RECORDS FOR THE EXERCISE:
++++++++++++++++++++
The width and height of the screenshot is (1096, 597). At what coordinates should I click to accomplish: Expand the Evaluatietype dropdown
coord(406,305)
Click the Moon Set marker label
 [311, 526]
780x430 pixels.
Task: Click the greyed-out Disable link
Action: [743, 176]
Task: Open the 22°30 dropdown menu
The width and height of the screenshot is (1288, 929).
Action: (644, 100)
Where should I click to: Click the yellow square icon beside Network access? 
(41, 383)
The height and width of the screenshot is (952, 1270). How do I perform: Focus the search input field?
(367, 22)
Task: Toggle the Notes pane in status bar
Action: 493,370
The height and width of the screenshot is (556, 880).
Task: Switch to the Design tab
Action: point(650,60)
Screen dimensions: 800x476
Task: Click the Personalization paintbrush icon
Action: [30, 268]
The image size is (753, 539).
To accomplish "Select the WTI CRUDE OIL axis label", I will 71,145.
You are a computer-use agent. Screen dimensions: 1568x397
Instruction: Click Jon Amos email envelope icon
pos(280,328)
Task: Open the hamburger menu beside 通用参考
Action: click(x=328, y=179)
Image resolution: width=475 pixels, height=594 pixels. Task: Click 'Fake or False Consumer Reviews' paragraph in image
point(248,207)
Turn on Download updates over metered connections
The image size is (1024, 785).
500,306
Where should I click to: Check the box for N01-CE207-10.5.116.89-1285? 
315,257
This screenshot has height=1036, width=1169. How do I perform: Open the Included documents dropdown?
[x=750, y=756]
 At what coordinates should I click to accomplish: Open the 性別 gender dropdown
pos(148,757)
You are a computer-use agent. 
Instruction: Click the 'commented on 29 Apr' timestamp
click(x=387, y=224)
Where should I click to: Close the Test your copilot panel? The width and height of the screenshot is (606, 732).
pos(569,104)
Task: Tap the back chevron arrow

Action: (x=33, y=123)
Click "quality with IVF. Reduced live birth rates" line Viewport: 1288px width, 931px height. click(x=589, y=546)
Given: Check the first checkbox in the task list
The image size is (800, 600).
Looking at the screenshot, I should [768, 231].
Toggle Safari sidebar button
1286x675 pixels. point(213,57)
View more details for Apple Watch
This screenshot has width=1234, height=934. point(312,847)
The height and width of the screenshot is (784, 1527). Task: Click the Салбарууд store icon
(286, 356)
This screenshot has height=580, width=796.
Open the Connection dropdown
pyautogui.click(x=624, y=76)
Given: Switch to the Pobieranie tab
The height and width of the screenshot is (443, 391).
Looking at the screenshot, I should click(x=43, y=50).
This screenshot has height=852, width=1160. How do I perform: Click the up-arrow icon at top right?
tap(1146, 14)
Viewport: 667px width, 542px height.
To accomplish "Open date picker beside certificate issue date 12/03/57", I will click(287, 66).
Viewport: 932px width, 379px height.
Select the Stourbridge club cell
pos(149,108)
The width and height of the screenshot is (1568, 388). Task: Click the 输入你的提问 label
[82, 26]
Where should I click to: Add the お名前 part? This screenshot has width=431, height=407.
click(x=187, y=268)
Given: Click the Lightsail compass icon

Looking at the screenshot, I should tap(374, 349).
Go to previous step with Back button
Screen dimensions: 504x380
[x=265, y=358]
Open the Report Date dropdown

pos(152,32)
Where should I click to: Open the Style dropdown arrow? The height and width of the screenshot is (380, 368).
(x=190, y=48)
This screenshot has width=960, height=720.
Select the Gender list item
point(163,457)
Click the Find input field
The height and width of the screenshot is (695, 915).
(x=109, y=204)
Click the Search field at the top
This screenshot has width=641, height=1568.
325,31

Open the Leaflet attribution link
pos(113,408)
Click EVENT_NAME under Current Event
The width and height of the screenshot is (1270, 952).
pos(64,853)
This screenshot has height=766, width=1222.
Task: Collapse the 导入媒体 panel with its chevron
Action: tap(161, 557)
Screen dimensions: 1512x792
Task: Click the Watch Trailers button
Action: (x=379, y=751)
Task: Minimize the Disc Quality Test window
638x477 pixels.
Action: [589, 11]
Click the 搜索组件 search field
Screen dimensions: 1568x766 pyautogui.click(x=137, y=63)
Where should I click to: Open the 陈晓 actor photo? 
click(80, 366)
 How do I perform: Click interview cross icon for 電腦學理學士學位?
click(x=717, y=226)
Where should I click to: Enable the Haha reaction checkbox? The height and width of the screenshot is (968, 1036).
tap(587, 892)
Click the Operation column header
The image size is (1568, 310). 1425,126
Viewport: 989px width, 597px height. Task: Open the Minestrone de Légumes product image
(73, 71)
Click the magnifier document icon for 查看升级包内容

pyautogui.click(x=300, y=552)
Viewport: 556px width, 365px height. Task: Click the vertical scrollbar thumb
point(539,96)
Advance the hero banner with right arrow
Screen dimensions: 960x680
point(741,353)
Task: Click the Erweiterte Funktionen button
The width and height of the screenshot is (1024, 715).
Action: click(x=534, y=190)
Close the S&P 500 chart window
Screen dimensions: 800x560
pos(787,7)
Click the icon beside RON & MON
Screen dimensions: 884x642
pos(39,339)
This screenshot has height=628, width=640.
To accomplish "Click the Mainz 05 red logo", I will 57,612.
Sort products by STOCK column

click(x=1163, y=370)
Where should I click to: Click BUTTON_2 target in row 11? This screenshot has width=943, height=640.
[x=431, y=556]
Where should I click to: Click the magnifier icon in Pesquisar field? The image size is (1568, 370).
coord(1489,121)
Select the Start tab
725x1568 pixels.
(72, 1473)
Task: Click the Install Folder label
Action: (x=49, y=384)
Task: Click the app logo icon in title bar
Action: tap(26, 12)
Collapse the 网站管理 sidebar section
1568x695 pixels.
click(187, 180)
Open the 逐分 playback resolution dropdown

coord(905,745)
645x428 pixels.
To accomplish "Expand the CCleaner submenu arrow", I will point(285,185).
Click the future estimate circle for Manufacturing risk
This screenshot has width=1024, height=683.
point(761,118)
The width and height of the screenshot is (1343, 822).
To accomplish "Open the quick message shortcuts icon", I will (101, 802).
++++++++++++++++++++
ASSIGNED TASK: Whichever lines of the material hold the word "computer", find and copy them.

EXERCISE OUTPUT:
You are a computer-use agent. Screen dimensions: 1568x397
You are a computer-use agent. 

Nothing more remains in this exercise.